§ Task instructions:
Below this line is the material. Write out only its lines from the one containing "Open the adjustment panel settings icon" through the one containing "You are a computer-use agent. This", both kept, exactly.

§ Extracted entries:

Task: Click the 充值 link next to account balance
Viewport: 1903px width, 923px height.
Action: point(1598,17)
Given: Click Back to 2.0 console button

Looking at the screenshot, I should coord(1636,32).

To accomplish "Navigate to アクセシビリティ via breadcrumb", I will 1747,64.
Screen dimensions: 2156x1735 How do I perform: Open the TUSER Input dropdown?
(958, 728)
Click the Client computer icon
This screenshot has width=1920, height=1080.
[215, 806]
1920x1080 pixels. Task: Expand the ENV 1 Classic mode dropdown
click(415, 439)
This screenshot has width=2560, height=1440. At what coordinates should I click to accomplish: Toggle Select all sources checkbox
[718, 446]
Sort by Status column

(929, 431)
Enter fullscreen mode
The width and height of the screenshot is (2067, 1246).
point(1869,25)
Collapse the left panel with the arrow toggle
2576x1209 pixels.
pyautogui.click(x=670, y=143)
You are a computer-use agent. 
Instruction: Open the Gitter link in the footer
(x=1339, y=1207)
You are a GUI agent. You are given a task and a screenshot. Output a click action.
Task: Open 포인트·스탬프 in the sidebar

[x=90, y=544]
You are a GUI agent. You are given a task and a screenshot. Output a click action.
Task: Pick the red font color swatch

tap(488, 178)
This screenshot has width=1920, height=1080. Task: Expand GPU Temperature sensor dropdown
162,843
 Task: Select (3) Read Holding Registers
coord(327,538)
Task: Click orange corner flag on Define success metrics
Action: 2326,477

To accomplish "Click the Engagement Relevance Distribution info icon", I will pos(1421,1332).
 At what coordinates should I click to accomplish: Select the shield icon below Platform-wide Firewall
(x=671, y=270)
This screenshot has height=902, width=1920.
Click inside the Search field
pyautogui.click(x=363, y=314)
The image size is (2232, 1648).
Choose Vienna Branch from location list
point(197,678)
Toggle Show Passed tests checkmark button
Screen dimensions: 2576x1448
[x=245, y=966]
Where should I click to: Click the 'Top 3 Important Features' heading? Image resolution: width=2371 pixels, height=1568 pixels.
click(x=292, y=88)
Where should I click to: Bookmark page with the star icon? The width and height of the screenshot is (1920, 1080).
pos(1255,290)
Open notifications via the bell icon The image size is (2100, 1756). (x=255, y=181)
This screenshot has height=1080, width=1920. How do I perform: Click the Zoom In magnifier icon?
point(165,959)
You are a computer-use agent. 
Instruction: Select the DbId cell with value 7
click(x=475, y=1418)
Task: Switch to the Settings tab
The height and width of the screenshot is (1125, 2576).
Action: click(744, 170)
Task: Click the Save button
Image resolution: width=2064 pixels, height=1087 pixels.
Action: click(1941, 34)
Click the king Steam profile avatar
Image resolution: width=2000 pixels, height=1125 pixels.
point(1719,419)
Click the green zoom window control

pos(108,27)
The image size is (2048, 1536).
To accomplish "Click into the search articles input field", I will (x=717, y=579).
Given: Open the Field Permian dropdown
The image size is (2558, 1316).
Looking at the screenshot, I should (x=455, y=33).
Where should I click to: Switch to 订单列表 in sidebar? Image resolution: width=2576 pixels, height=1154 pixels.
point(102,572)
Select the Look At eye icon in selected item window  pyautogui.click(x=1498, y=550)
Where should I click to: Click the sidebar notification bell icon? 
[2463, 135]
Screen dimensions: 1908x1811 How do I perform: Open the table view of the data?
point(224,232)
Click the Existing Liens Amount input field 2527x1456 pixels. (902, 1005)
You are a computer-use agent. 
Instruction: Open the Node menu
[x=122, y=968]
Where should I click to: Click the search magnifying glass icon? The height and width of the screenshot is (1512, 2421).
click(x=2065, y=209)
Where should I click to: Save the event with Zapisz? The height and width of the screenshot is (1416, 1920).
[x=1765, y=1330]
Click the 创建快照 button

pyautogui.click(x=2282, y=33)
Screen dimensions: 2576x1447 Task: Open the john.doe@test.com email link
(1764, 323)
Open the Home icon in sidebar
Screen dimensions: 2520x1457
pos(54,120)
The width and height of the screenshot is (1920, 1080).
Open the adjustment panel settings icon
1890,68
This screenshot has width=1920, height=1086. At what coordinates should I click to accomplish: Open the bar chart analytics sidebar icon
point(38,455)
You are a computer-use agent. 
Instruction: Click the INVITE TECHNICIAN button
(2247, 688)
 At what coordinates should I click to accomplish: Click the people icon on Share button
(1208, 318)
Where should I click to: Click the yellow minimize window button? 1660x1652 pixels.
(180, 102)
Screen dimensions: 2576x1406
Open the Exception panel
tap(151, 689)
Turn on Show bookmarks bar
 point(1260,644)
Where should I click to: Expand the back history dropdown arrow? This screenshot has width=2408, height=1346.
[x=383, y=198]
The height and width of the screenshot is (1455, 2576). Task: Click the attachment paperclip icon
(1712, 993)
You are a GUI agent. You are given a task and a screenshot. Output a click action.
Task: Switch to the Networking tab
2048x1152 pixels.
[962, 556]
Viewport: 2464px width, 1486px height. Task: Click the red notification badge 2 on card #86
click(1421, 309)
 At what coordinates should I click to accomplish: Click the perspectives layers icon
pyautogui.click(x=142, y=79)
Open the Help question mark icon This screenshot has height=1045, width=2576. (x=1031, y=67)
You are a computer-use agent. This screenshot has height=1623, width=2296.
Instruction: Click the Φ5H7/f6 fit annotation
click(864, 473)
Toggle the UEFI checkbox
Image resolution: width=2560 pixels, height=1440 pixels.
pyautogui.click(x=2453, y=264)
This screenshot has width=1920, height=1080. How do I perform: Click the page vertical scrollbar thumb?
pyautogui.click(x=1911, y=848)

§ Response for this exercise:
Open the adjustment panel settings icon
1890,68
This screenshot has width=1920, height=1086. At what coordinates should I click to accomplish: Open the bar chart analytics sidebar icon
point(38,455)
You are a computer-use agent. 
Instruction: Click the INVITE TECHNICIAN button
(2247, 688)
 At what coordinates should I click to accomplish: Click the people icon on Share button
(1208, 318)
Where should I click to: Click the yellow minimize window button? 1660x1652 pixels.
(180, 102)
Screen dimensions: 2576x1406
Open the Exception panel
tap(151, 689)
Turn on Show bookmarks bar
 point(1260,644)
Where should I click to: Expand the back history dropdown arrow? This screenshot has width=2408, height=1346.
[x=383, y=198]
The height and width of the screenshot is (1455, 2576). Task: Click the attachment paperclip icon
(1712, 993)
You are a GUI agent. You are given a task and a screenshot. Output a click action.
Task: Switch to the Networking tab
2048x1152 pixels.
[962, 556]
Viewport: 2464px width, 1486px height. Task: Click the red notification badge 2 on card #86
click(1421, 309)
 At what coordinates should I click to accomplish: Click the perspectives layers icon
pyautogui.click(x=142, y=79)
Open the Help question mark icon This screenshot has height=1045, width=2576. (x=1031, y=67)
You are a computer-use agent. This screenshot has height=1623, width=2296.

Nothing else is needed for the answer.